NLRB Issues Third Consolidated Complaint against Asarco Unfair Labor Practices Include Unlawfully Implementing Contract Proposal

Contact: Mariana Padias – 412-562-2466

Click Here for a copy of the Complaint and Notice of Hearing document.

PITTSBURGH –The United Steelworkers (USW) today said that Region 28 of the National Labor Relations Board (NLRB) has issued a third consolidated complaint against Asarco, LLC, which includes an allegation that the company unlawfully implemented portions of its so-called “last, best and final” contract proposal on Dec. 1, 2015, in the absence of a bargaining impasse.

Among the conditions Asarco unilaterally changed were provisions affecting workers’ scheduled hours and overtime pay calculations as well as modifications to quarterly bonus payments based on the price of copper. The NLRB accuses Asarco management of discrimination and other practices aimed at interfering with workers exercising rights guaranteed by federal labor laws.

The NLRB issued two previous consolidated complaints against Asarco for unfair labor practices that include “failing and refusing” to negotiate with the unions which represent workers at the Grupo Mexico subsidiary’s five U.S. facilities.

More than 2,000 hourly production and maintenance employees represented by eight international unions have continued to work at Asarco’s copper mines and processing facilities under the terms and conditions of a labor agreement that originally expired in June 2013 but was extended until the parties terminated it in June 2015. 
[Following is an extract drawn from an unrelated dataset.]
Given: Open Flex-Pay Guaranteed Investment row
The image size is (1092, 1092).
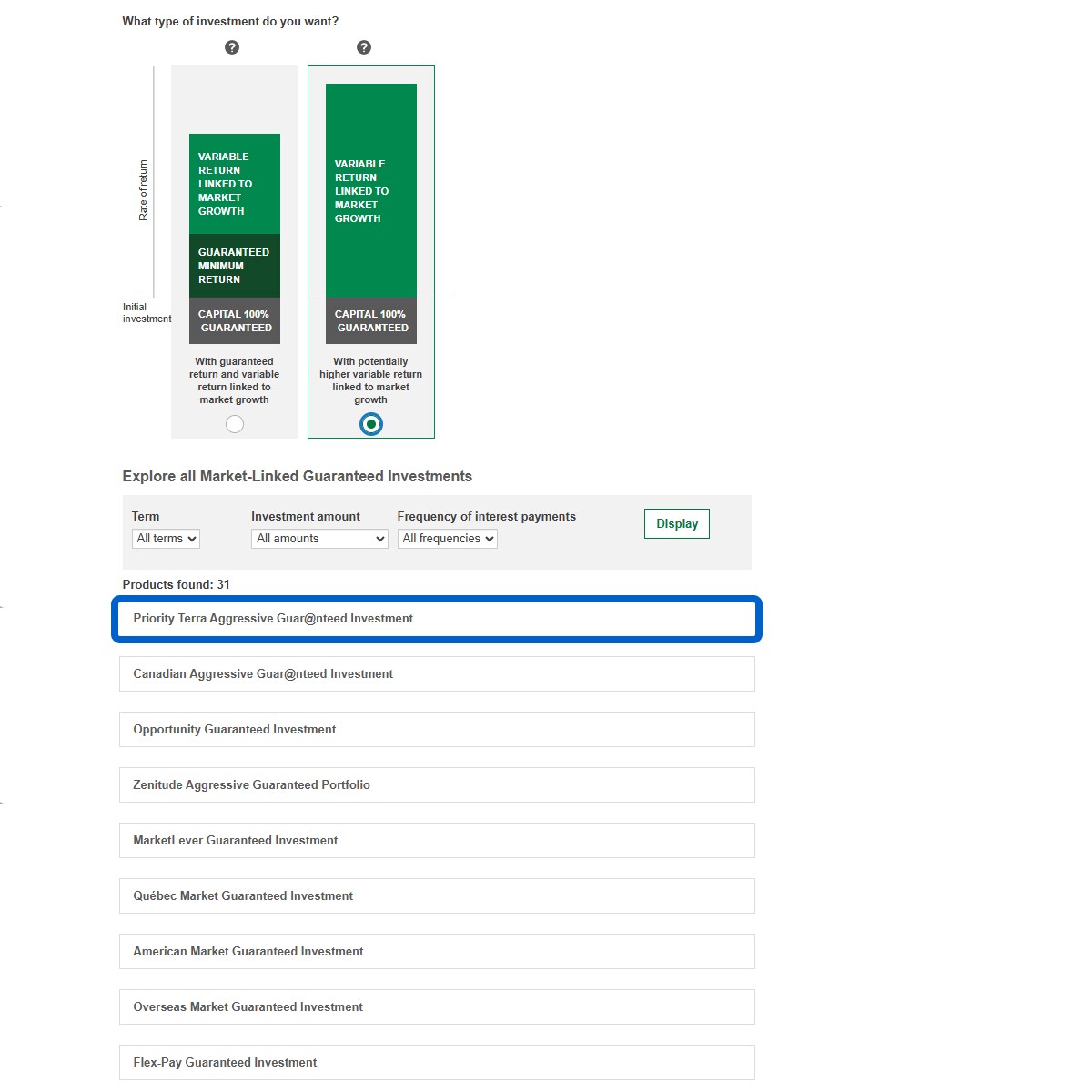Looking at the screenshot, I should coord(437,1063).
Since then, as the NLRB spells out in a previous complaint, Asarco management unilaterally changed working conditions at the facilities on multiple occasions without first negotiating over the changes with union representatives as required by law. In some cases, the NLRB notes, Asarco management did not even notify the unions before changing the terms and conditions of employment.

The NLRB has scheduled a hearing on March 15, 2016, when an administrative law judge will review evidence against Asarco and listen to testimony in the case.

The USW represents 850,000 men and women employed in metals, mining, pulp and paper, rubber, chemicals, glass, auto supply and the energy-producing industries, along with a growing number of workers in public sector and service occupations.